The “Collins amendment,” authored by Sen. Susan Collins, R-Maine, requires the Federal Reserve Board to impose certain minimum leverage, liquidity and risk-based capital requirements on holding companies, including savings and loans and systemically important nonbank financial companies it oversees.
The amendment was written in 2010, when members of Congress were focused on gaining political cover from the fallout of the financial problems of American International Group. Collins has since made clear to Fed officials that her intent was not to subject insurers to strict bank capital standards if the Fed was their prudential regulator.
According to Washington Analysis and FBR Capital Research analysts, she is expected to reiterate that position in testimony before the panel today. She is anticipated to testify that her amendment should not be used to apply bank-centric capital rules on insurance companies,” FRB Capital analysts said.
“In our opinion, there is little to no support in Congress, or among regulators, for subjecting insurers to bank-like capital rules,” said Ryan Schoen of Washington Analysis.

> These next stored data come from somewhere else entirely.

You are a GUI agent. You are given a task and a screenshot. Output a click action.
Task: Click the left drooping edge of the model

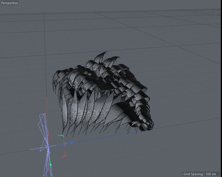click(x=57, y=86)
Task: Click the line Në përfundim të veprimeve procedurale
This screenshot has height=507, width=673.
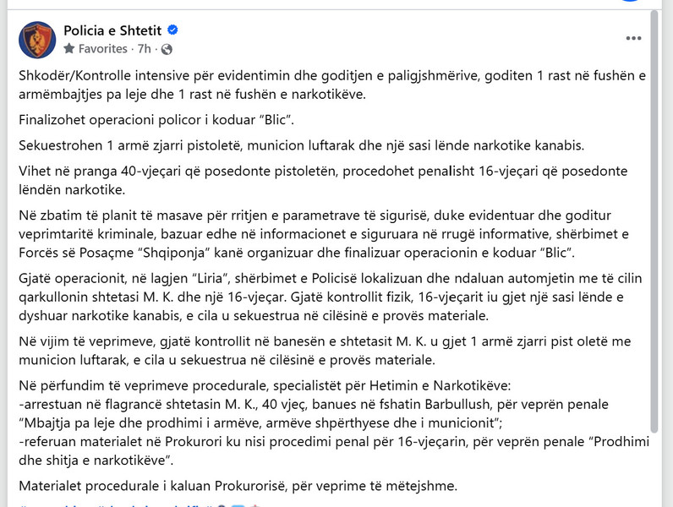Action: [x=265, y=385]
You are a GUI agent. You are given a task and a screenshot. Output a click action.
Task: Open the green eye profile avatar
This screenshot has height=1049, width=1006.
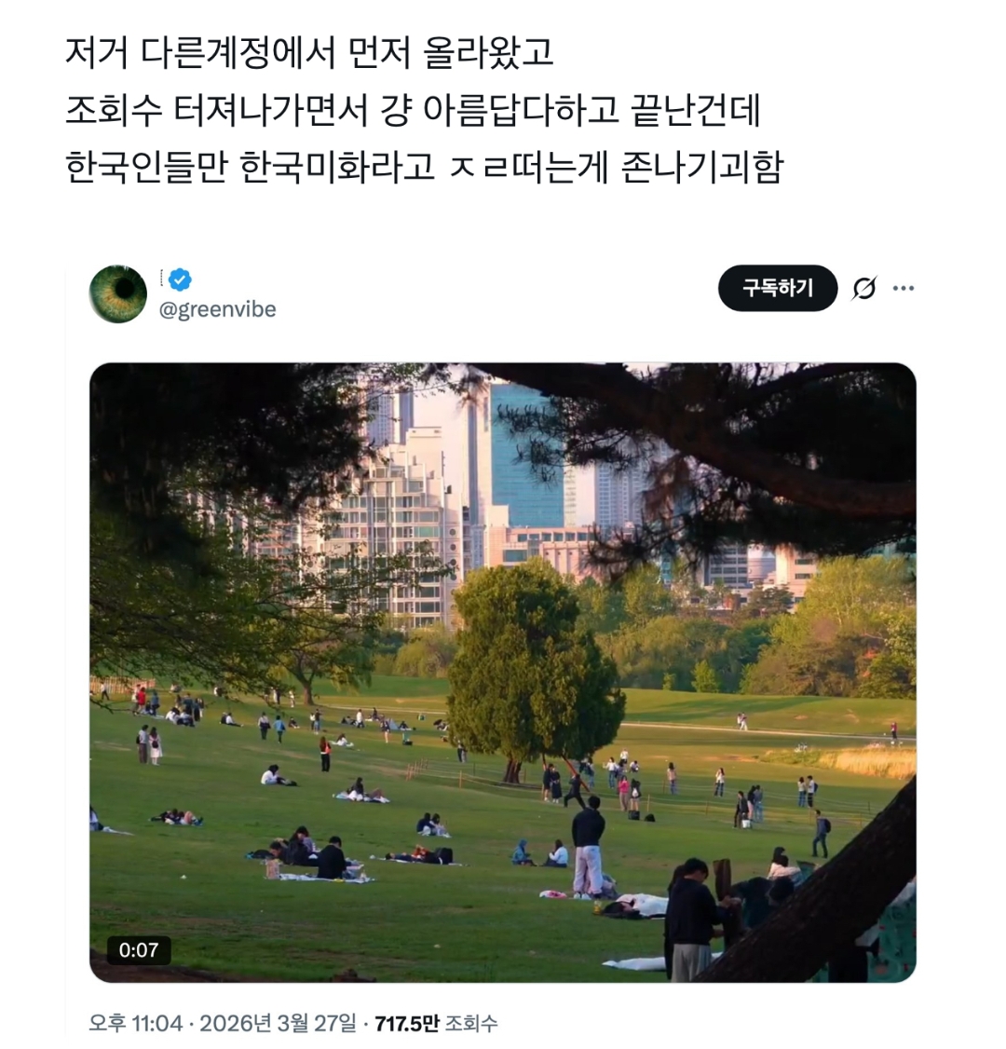point(117,293)
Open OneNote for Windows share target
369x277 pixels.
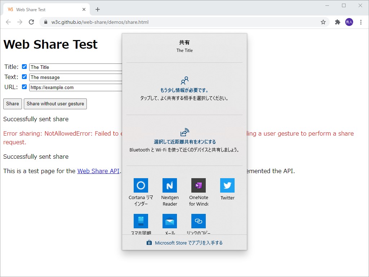pyautogui.click(x=198, y=185)
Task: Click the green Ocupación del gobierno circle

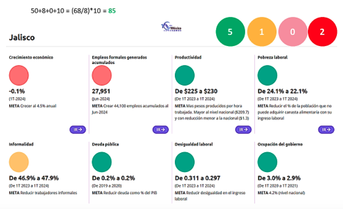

Schoen said that he believes regulators are unlikely to unveil any new insurance rules anytime soon, particularly as momentum builds in Congress to carve out insurers from Dodd-Frank capital requirements. Besides AIG, MetLife and Pru, several large property and casualty insurers, including State Farm and USAA, maintain savings and loans that are subject to Federal Reserve oversight as their consolidated regulator.